Stored records:
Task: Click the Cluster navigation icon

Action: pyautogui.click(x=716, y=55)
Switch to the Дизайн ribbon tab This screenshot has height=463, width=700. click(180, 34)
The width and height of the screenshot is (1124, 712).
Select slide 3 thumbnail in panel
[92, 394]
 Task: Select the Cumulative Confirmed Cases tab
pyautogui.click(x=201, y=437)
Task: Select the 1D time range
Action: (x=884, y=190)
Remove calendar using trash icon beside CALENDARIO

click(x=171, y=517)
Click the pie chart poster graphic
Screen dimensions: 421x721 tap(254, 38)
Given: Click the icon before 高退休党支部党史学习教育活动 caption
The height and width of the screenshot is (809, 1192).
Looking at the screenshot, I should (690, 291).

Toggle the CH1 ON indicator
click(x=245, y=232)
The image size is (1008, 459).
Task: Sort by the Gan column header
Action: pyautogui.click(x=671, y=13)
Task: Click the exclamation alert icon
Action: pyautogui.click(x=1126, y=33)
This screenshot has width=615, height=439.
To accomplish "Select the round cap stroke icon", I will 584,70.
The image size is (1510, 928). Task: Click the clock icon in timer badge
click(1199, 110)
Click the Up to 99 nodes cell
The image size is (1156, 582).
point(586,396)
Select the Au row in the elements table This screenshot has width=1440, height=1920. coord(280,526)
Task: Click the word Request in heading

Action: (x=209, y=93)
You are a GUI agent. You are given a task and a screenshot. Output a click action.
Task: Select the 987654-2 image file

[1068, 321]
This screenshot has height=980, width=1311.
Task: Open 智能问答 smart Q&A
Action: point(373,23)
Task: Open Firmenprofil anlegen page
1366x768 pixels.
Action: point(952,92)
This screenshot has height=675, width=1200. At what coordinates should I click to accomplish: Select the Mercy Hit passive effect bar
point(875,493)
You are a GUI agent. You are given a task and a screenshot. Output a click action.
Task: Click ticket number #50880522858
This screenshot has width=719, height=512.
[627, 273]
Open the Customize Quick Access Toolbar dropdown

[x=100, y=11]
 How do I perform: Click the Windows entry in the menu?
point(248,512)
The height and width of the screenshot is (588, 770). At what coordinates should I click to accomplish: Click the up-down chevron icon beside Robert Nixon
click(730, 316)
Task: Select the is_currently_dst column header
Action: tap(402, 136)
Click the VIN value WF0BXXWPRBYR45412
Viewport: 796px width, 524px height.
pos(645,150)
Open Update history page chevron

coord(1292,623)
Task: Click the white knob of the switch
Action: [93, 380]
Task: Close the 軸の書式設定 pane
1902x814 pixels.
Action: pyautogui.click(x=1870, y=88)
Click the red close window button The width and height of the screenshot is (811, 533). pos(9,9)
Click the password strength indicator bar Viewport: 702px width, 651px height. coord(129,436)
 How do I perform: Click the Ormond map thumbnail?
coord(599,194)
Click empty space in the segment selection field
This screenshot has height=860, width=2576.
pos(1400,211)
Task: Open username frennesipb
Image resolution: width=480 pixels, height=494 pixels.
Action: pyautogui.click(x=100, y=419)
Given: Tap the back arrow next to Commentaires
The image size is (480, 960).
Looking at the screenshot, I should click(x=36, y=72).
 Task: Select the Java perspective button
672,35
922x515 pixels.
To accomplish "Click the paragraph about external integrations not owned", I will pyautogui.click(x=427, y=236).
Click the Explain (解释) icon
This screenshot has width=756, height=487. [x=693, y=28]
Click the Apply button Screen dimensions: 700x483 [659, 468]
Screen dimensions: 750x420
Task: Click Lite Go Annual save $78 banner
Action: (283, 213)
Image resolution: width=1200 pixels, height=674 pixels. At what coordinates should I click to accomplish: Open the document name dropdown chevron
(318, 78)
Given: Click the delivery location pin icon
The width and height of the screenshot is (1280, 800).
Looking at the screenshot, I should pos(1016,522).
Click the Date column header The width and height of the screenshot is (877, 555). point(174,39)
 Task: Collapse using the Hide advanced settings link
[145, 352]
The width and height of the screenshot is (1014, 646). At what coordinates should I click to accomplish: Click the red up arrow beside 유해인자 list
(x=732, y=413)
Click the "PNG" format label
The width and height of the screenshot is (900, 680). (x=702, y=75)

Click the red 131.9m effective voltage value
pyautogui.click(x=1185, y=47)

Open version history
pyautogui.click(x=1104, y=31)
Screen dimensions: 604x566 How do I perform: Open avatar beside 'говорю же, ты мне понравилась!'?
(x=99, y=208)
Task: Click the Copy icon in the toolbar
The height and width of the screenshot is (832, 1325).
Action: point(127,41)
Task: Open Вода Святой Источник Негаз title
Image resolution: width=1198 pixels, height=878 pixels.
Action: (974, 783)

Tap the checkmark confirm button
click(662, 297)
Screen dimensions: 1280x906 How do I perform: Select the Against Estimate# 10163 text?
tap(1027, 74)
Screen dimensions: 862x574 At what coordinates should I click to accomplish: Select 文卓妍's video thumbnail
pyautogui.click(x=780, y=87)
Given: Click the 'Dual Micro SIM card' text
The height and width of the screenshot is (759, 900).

▸ **Your objective**
Repeat the line containing "Open version history" and all subsequent lines through the final line of the data, exactly and with no others.

▸ **Result for this task**
Open version history
pyautogui.click(x=1104, y=31)
Screen dimensions: 604x566 How do I perform: Open avatar beside 'говорю же, ты мне понравилась!'?
(x=99, y=208)
Task: Click the Copy icon in the toolbar
The height and width of the screenshot is (832, 1325).
Action: point(127,41)
Task: Open Вода Святой Источник Негаз title
Image resolution: width=1198 pixels, height=878 pixels.
Action: (974, 783)

Tap the checkmark confirm button
click(662, 297)
Screen dimensions: 1280x906 How do I perform: Select the Against Estimate# 10163 text?
tap(1027, 74)
Screen dimensions: 862x574 At what coordinates should I click to accomplish: Select 文卓妍's video thumbnail
pyautogui.click(x=780, y=87)
Given: Click the 'Dual Micro SIM card' text
The height and width of the screenshot is (759, 900).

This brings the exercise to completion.